As long as a franchise is pulling in profit, Disney will keep it going. They're not the only group to do this (Shrek, anyone?), but three Cinderella movies, a Monsters, Inc. prequel, and four Tinkerbell movies (not counting the two Peter Pan animated films) prove that Disney's pretty bad about continuing a story just for the money.

That might be a good policy for business--if Disney's any indicator, it works very well--but it's terrible for stories. This is a big problem in a lot of American media. It's how so many shows wind up lasting long past their prime and movies winding up with sequel after after sequel even after audiences have stopped caring. After a certain point, stories and characters are left with nothing to explore. While many Potter fans would love to see another Harry Potter book, Harry's fulfilled his destiny and there's no more to his story. An eighth season of The West Wing wouldn't have worked, and, as much as I was a fan of Aang, Sokka, Katara, Zuko, and Toph in Avatar: the Last Airbender, their story really ended with the defeat of the Fire Lord. When a story is done, it ought to be left alone.

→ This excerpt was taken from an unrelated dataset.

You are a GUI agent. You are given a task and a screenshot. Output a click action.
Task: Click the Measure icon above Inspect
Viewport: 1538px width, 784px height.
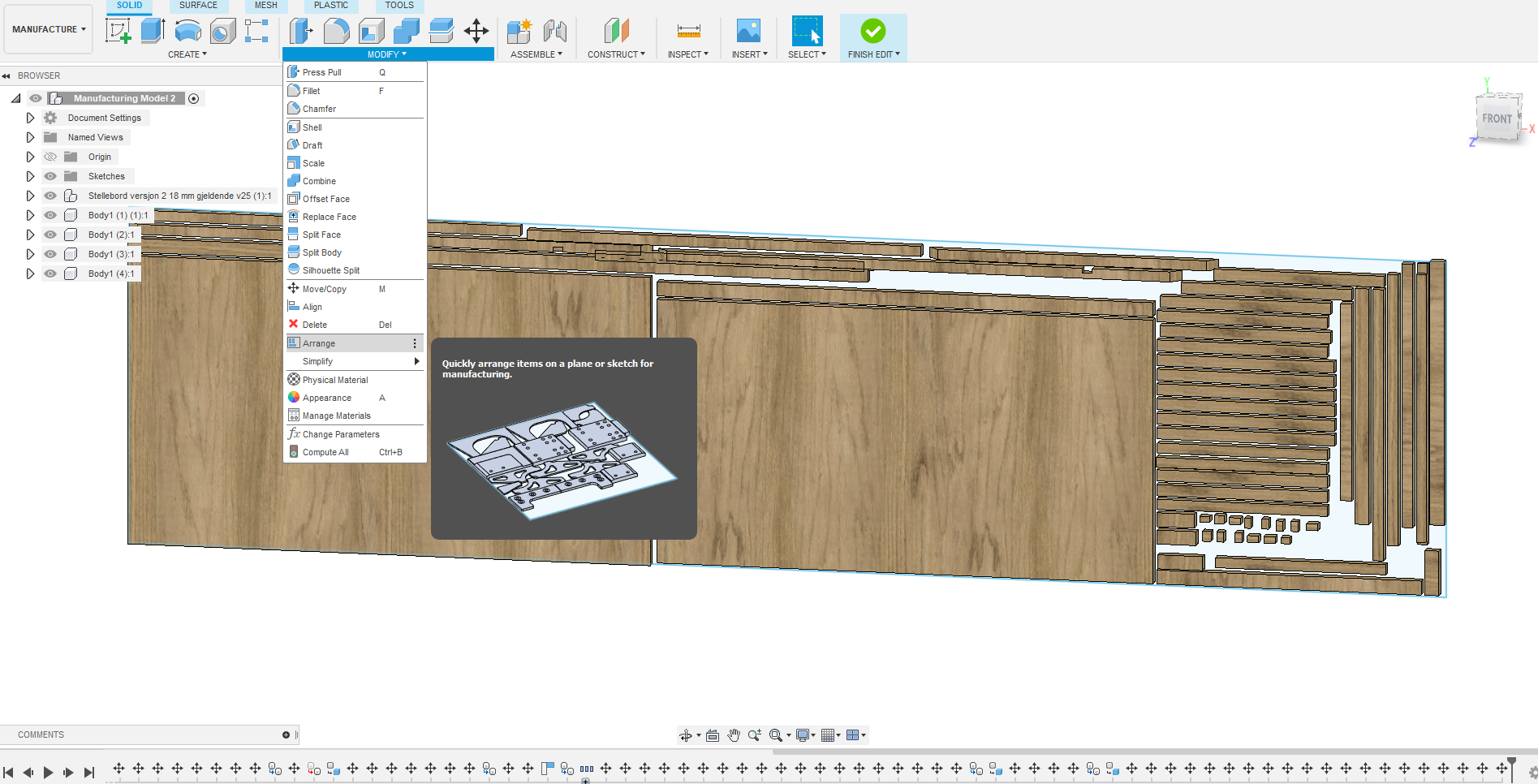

I might be alone in this, but I feel like the core group of Star Wars characters--the Skywalkers, for instance--have told their stories in full.  We really don't need another movie about them. There are still other parts of that universe worth looking at, but  after a certain point, more Star Wars movies is really just using the brand for the sake of using the brand.

In the end, I don't think Disney's acquisition of Lucasfilm is necessarily bad. It's just an interesting turn of events and, like any combination of companies or franchises, it could really go either way. I guess we'll see with Episode VII in 2015.